Quitting employee changes mind

What makes a resignation stick?
By Brian Johnston
|Canadian Employment Law Today|Last Updated: 05/01/2013

Question: What should we do if an employee clearly resigned — with a written resignation and repeated confirmation — but was later diagnosed with depression and anxiety and claimed she wasn’t thinking clearly? It wasn’t evident at the time she had any mental health issues, her position has been filled and we have no positions available for which she’s qualified.

Answer: Presumptively, if an employee resigns, it ends the employment relationship. However, there can be exceptions.

It is well known that sometimes employees change their minds. In the unionized context, arbitrators focus on whether the employee’s resignation represented the employee’s true intent. Arbitrators have suggested the act of quitting embraces both a subjective intention to leave employment and some objective conduct which manifests a continuing effort to carry out that intention (U.E., Local 512 v. Anchor Cap & Closure Corp. of Canada).

Resignations made under duress, emotional turmoil and stress or by persons whose mental condition deprived them of the capacity to make such decisions may be treated as not having had the true intention to resign.

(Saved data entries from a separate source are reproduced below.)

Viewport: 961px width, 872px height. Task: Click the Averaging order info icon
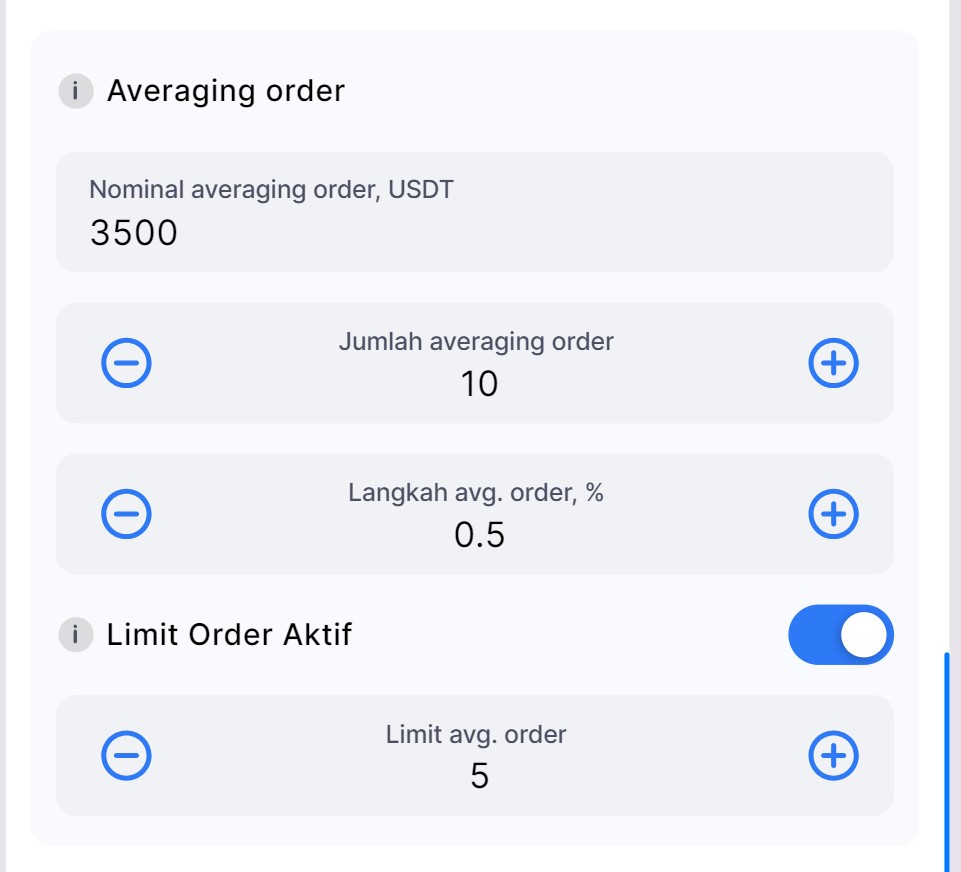point(75,91)
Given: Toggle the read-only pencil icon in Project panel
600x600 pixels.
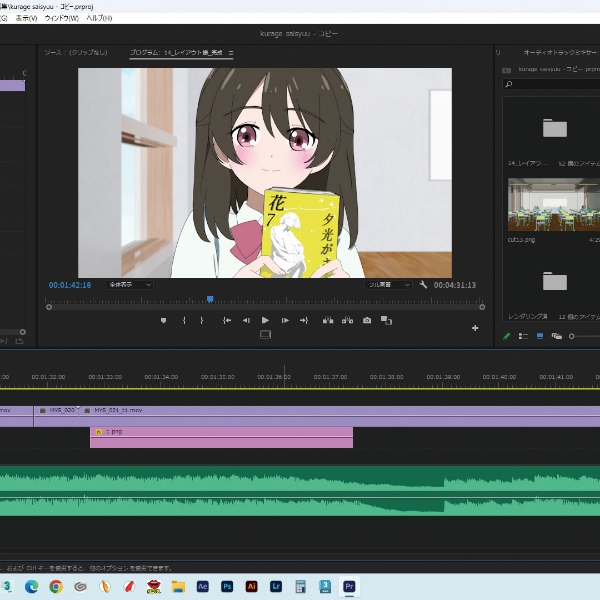Looking at the screenshot, I should click(507, 336).
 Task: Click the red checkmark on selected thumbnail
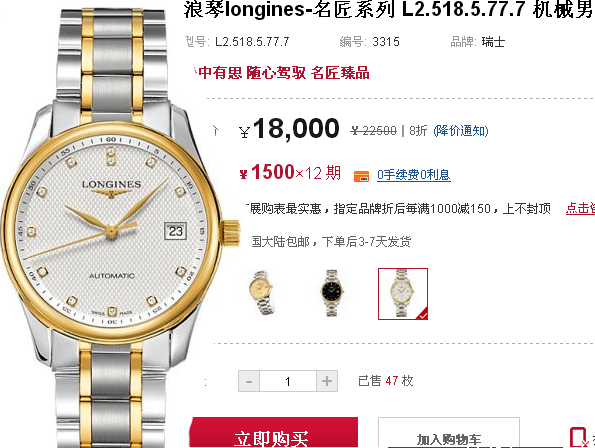pos(423,315)
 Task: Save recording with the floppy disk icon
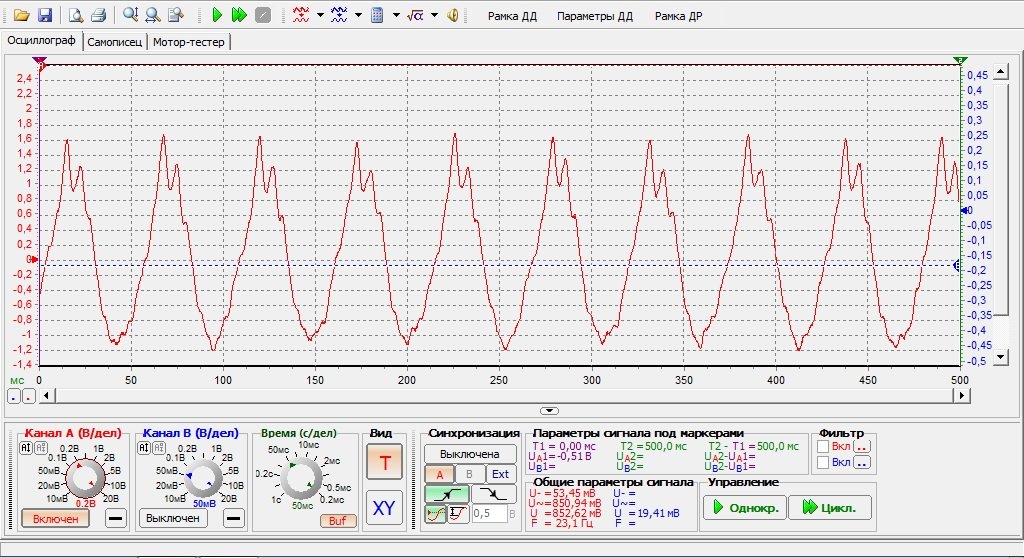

In N.B.U.P.P.E. v. New Brunswick (Department of Public Safety), an employee who was suffering depression was not held to her resignation.

In this instance, if the employee was unionized, an arbitrator would likely allow the employee to rescind her resignation, but due to the fact the position had been filled, the employee would likely be put on a leave. It should be considered undue hardship for the employer to have to dismiss the replacement employee whom it hired in good faith.

With respect to a non-unionized environment, the treatment of a revoked resignation is a little different. In Kieran and Ingram Micro Inc., the Ontario Court of Appeal said an employee may revoke a resignation so long as the employer has not relied upon it to its detriment. Detrimental reliance is not a condition existing in labour arbitration.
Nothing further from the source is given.